Tui Marie Curie, now 39, met McCorvey when she was doing anti-abortion activism work on her college campus.

A friendship was born.

"Norma was just special. I remember when she learned I was pregnant, she went and bought me all this baby stuff." Curie said.

The pair spoke every night until McCorvey's death.

Curie added: "Norma was so funny. It was like having a glass of wine with a friend."

Losing a mother – again

At the Mills home, abortion was seldom the topic of family discussion. Both of her daughters support abortion rights.

For Chloe Mills, 27, McCorvey was simply her outlandish grandmother.

Norma McCorvey (center) with her daugher Melissa Mills and grandaughters, Chloe and Jordan.
Norma McCorvey (center) with her daugher Melissa Mills and grandaughters, Chloe and Jordan.

The one who would let her stay up late and would take her to dinner at P.F. Chang's – her favorite.

It wasn't until Mills was sitting in her American history class that she realized her grandmother was Jane Roe.

"I nearly fell out of my chair. How could this be Norma?" Chloe Mills said.

When she would see McCorvey, it was always about having fun – like it was when her mother was little.

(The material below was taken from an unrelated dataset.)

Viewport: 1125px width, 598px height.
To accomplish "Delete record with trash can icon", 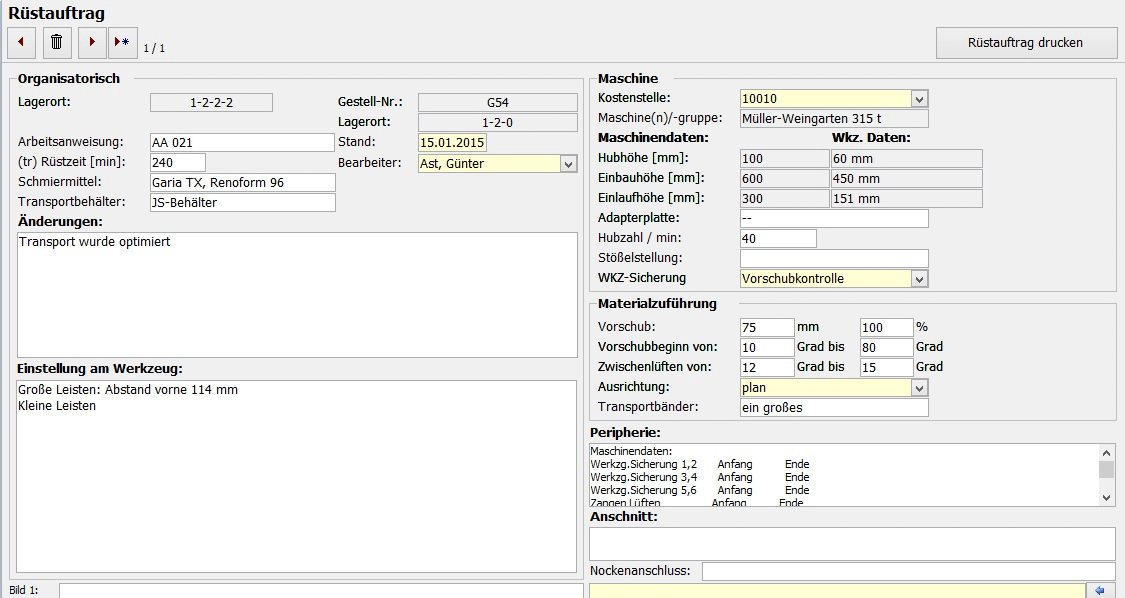I will click(57, 43).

By the end of McCorvey's life, she was battling chronic obstructive pulmonary disease. McCorvey was kicked out of seven nursing homes for smoking. She got nurses fired for handing her smokes.

She moved in with Mills and her husband in 2016 for the last year of her life. It was there that Mills could finally put all the pieces of the McCorvey puzzle together. As she cared for her mother, serving her spoonfuls of ice chips or sips of soda, she discovered "Norma was just Norma," a woman with a big voice in a small town outside Dallas who had dreams but never fit quite in.

"I love Norma to death, but she tested the waters all the time," Mills said.

Hours before McCorvey died on Feb. 18, 2017, Mills kissed her cheek and told her she had been a good mother. One of McCorvey's favorites, "One Love" by Bob Marley, played in the background.

Melissa Mills hugs her mother Norma McCorvey, also known as Jane Roe. By the end of McCorvey's life, she was battling chronic obstructive pulmonary disease. McCorvey was kicked out of seven nursing homes for smoking.
Melissa Mills hugs her mother Norma McCorvey, also known as Jane Roe. By the end of McCorvey's life, she was battling chronic obstructive pulmonary disease. McCorvey was kicked out of seven nursing homes for smoking.

Years later, Mills honors her mother every day as she gets ready for work, adorning her ears and wrists with jewelry from her mother’s collection. One of her favorites is a green stone necklace.

Now, as a decision from the Supreme Court nears and her mother's legacy could overturned, there's a sense she's losing her mother – and what she once stood for – all over again.

"It has been so hard,” Mills said. “Mom would have hated this."